**EXERCISES**
A – In the web cache article, swap "Web Cache" for "HTTP Cache" and write out the passage from "Last but not" up to and including "keys) per entry.".
B – Put this sentence from the web cache article into Spanish: "In general, a caching algorithm has a predefined set of primary keys to be matched so that it will be able to retrieve or store data according to them."

**EXCERPT TO READ**
★ ★ ★

IMQ Minded Security Blog: Demystifying Web Cache Threats

Authors

Alessandro Brucato
Giorgio Rando

Introduction

Did you know the word “Cache” comes from French and means “Hidden”?
If we transpose it to IT we can see why it has been named as such: It is because of its nature.
A concealed and faster memory part of a CPU used to overcome the bottleneck of a slower RAM externally connected via BUS.

In general, a caching algorithm has a predefined set of primary keys to be matched so that it will be able to retrieve or store data according to them.
The use of cache techniques has been spreading over time along with technologies, resulting in features such as:

Last but not least, when it comes to Web Applications and Web Servers, caching has become a very important feature capable of managing thousands of different users and requests per second.
In this case it is known as Web Cache.
Web Cache principles are:

- Temporary storage of Web Application generated content (usually customized according to the different user’s data);
- Avoid unnecessary server overload, which would be otherwise needed to generate again the customized content;
- Define unique tuples (n-dimensional keys) per entry.

In case of web cache usage, contents generated from a web server are temporarily stored within the cache memory (Request #1 in the schema below). Then, the subsequent request (Request #2) will not be processed by the web server since it will be returned by the web cache.

★ ★ ★

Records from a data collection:
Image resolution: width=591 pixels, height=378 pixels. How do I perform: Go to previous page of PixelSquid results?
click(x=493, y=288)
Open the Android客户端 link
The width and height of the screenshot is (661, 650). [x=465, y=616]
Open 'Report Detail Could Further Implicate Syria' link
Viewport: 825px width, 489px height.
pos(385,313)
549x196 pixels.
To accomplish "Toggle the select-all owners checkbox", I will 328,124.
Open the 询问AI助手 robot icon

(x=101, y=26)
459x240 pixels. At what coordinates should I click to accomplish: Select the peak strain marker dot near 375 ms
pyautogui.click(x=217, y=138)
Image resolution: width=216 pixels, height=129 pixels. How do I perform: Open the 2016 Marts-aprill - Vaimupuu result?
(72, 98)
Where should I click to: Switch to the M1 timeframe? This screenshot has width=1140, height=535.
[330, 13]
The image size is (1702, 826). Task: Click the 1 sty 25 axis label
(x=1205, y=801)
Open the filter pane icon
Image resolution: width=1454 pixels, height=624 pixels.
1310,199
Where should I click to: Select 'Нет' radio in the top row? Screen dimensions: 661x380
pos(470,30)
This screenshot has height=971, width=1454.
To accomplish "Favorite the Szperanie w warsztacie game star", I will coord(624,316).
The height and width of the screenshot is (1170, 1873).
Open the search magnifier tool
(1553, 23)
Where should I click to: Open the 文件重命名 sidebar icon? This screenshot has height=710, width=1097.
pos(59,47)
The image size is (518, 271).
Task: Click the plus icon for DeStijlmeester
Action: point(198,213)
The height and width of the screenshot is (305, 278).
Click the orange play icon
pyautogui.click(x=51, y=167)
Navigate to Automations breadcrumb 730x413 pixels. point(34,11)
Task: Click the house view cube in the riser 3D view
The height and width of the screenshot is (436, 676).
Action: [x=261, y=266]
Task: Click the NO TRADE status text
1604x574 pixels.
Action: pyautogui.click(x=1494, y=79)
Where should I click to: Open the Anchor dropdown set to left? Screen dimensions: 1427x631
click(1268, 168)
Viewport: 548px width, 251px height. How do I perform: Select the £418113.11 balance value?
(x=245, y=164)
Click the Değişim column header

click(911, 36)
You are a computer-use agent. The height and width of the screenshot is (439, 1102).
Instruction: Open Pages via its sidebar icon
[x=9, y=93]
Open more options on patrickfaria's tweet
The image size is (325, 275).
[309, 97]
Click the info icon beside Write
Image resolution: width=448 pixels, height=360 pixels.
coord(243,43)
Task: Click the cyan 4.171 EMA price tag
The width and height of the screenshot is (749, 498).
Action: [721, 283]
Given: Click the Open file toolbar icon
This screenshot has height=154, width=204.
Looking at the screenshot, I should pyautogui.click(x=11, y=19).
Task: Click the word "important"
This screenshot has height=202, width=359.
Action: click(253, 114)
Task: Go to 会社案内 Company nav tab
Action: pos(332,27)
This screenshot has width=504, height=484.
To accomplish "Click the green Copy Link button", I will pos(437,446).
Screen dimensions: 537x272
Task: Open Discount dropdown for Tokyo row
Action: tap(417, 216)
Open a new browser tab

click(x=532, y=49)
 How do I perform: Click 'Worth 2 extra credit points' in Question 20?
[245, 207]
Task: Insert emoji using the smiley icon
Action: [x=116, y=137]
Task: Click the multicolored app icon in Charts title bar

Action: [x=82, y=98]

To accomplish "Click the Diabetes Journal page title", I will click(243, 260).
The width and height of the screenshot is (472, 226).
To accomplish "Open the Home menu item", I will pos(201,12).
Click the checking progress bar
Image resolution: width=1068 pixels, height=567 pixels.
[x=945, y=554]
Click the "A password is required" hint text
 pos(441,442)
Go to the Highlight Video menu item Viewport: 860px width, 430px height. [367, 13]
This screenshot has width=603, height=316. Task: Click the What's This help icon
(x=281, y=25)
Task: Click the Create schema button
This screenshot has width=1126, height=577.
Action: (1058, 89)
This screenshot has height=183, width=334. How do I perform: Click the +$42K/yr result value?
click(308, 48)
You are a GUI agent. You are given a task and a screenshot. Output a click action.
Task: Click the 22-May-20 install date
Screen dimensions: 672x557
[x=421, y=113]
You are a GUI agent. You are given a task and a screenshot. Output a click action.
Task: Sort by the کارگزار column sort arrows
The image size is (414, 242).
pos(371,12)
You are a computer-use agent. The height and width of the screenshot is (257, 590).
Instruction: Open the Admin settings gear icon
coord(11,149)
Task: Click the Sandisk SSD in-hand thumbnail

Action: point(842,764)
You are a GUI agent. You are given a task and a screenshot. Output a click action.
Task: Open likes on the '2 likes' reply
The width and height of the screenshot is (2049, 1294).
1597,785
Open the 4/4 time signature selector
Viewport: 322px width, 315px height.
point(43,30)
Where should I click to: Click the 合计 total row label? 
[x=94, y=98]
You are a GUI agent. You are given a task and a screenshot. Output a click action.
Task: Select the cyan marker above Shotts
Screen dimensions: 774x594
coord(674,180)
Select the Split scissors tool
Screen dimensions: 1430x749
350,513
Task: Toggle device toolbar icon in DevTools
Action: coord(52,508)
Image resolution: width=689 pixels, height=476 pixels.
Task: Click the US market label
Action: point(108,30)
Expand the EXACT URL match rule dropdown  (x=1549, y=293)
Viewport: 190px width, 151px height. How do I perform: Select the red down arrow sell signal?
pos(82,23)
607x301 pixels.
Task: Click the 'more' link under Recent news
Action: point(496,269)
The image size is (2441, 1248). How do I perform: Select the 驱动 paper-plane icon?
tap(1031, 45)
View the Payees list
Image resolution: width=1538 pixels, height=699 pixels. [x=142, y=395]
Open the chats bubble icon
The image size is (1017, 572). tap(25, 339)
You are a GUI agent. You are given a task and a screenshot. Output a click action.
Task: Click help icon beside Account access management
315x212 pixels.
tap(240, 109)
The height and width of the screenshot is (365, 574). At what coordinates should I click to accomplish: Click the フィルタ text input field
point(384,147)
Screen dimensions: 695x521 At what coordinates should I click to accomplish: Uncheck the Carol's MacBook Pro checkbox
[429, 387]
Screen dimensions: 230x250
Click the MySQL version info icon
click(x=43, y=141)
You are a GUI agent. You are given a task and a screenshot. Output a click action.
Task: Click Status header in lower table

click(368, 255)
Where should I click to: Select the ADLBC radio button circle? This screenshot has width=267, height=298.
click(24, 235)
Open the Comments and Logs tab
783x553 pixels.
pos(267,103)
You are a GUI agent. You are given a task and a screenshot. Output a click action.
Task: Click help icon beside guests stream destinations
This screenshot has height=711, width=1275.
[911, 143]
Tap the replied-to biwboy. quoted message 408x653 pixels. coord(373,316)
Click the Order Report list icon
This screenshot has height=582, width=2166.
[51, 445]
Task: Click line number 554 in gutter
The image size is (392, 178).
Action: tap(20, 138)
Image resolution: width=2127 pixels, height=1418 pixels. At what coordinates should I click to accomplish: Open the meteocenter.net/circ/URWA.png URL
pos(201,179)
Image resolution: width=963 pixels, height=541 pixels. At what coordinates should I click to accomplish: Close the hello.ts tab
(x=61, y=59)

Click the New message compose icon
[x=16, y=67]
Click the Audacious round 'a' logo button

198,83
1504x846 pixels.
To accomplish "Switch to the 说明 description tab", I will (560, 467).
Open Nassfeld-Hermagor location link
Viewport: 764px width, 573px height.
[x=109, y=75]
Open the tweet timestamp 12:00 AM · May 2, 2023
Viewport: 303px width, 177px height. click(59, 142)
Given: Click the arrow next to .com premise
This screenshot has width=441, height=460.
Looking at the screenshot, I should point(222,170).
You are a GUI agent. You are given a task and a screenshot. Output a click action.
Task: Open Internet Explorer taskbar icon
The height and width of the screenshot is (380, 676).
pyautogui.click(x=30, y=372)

★ ★ ★

**OUTPUTS IN ORDER**
A –
Last but not least, when it comes to Web Applications and Web Servers, caching has become a very important feature capable of managing thousands of different users and requests per second.
In this case it is known as HTTP Cache.
HTTP Cache principles are:

- Temporary storage of Web Application generated content (usually customized according to the different user’s data);
- Avoid unnecessary server overload, which would be otherwise needed to generate again the customized content;
- Define unique tuples (n-dimensional keys) per entry.

B – En general, un algoritmo de caché tiene un conjunto predefinido de claves primarias que deben coincidir para que pueda recuperar o almacenar datos de acuerdo con ellas.